The work of Carlito Carvalhosa predominantly involves painting and sculpture, ascribing deep eloquence to the materiality of the medium, and all the while transcending it to tackle broader issues. In the words of curator and critic Rodrigo Naves, “the movement that [the artist] conducts from a direct form-matter link—be it more constructive or more expressive—to its irremediable dissociation also incorporates many of the obstacles which contemporary art is being faced with.”
In the 1980s, Carvalhosa was a member of the São Paulo-based collective Grupo Casa 7, alongside Rodrigo Andrade, Fábio Miguez, Nuno Ramos, and Paulo Monteiro. Like his colleagues, he produced large paintings with an emphasis on pictorial gesture. In the late 1980s he made pictures using wax, either pure or mixed with pigments. Afterwards, he started making sculptures out of diverse materials, mostly organic- and malleable-looking ones. In the mid-1990s he made his “lost waxes” and porcelain sculptures. Carlito Carvalhosa sets out to expand the fields of pictorial and sculptural research in different ways, be it in his gypsum sculptures, be it in his paintings on mirrors, which the curator Paulo Venancio Filho has described as “paintings which put our presence within them.”

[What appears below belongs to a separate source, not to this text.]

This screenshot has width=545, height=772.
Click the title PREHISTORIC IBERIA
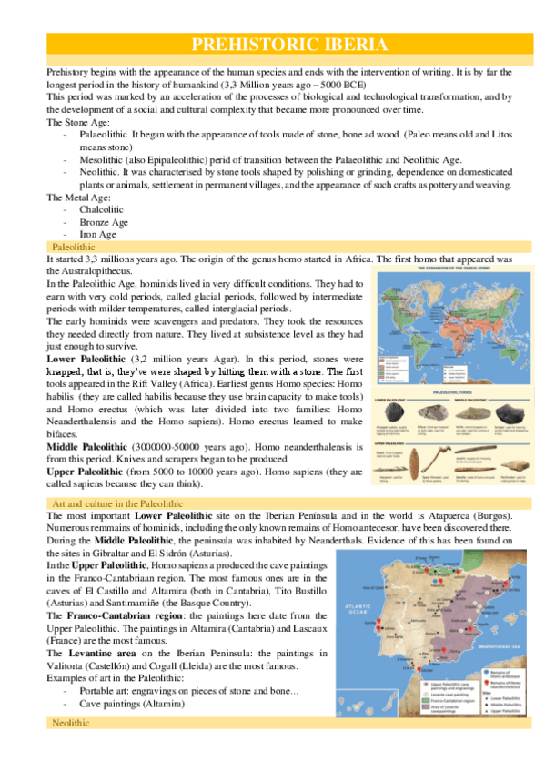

Born in 1961 in São Paulo, Carlito Carvalhosa lives and works in Rio de Janeiro. He featured in the 18th Bienal de São Paulo, Brazil (1985); the Havana Biennial, in Cuba (1986 and 2012); and the Mercosul Biennial, in Porto Alegre, Brazil (2001 and 2009). Recent group shows include: Experimentando espaços, at Museu da Casa Brasileira, in São Paulo (2009); Poética da Percepção, at the Museu de Arte Moderna do Rio de Janeiro (2008); and Da Visualidade ao Conceito, at the Instituto Tomie Ohtake, in São Paulo (2007), all in Brazil. Recent solo shows include: Shift, at the Sonnabend Gallery (2012) and Sum of Days, at the Museum of Modern Art (2011), both in New York, United States; and A soma dos dias, at the Pinacoteca do Estado de São Paulo, Brazil (2010). His work is included in Brazilian public collections such as those of the Pinacoteca do Estado de São Paulo; the Museu de Arte Moderna de São Paulo; the Museu de Arte Contemporânea de São Paulo, among others.